For any study to be meaningful, it would have to compare doctors in private practice to doctors in the public health service, government lawyers to private practice lawyers, and nurses in private and nonprofit hospitals to the nurses on government salaries. In other words, it would have to compare apples to apples.
But Cato compares doctors to janitors and apples to humming birds to arrive at their conclusions that the federal workforce is highly overpaid. Accepting Peterson and dismissing EPI might be intellectually acceptable. But choosing the research of Cato over EPI is unforgivable and for a fact checker it’s probably malpractice.
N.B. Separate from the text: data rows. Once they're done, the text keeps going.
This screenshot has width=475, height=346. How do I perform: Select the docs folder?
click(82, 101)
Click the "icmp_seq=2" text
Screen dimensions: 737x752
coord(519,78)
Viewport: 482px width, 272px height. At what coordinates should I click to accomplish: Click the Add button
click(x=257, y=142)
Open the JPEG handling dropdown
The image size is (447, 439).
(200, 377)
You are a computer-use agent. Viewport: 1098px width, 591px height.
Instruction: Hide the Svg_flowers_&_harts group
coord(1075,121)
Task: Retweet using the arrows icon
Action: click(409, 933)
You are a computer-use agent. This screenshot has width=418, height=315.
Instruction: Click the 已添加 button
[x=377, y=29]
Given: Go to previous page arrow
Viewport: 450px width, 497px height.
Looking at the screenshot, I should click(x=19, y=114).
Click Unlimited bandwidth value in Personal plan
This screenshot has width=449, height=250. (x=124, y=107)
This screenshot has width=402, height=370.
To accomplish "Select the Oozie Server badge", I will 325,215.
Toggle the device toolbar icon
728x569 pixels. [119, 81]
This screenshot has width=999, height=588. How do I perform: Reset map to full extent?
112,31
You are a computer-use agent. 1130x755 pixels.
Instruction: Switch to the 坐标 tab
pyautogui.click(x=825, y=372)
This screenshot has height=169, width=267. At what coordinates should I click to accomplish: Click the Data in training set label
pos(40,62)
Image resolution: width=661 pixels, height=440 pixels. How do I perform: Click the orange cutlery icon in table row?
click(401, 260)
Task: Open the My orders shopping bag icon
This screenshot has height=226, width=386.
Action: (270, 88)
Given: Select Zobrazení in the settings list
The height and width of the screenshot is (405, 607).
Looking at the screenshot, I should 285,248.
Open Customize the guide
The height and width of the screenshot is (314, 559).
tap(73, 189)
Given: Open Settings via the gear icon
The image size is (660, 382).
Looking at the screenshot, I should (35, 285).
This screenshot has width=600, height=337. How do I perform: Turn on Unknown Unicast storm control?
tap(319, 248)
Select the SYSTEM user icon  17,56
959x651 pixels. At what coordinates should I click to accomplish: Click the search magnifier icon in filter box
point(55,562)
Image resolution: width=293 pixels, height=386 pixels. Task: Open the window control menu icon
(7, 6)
So leaving Cato out of the picture, as Kessler should have done, how do you decide whether Peterson or EPI are correct? You can’t always. Economics is actually not a hard science. It’s as much art as science. Research and reports are largely based on observational studies. You take hard data, history, politics, psychology of economic behavior and you interpret it. You can show a link between the data and a particular outcome and argue that one factor caused that outcome. But as the famous maxim goes, correlation does not always prove causation. In other words, sincere people can look at the same set of data and possibly arrive at different conclusions about what might have caused that particular outcome. Or they can model the same data and arrive at different possible outcomes in the future.
Therefore, if Kessler had written this as an opinion piece, what he did would have been fine. I might have disagreed with him. I might even have overwritten a too long blog piece disputing his conclusion. But I would not be questioning his basic fairness or common sense. That’s because he is entitled to look at facts, evidence, and data and reach a different conclusion from mine. He has every right to cite different sources in his work from mine. But what nobody should do is masquerade as a fact checker while promoting a particular opinion, regardless of how well argued or well researched it is. And nobody should be giving out Pinocchios to those whose opinions differ. You can lie about facts. You cannot call somebody a liar for having an opinion different from yours. And for that, Glenn Kessler, yeah, you get four Pinocchios.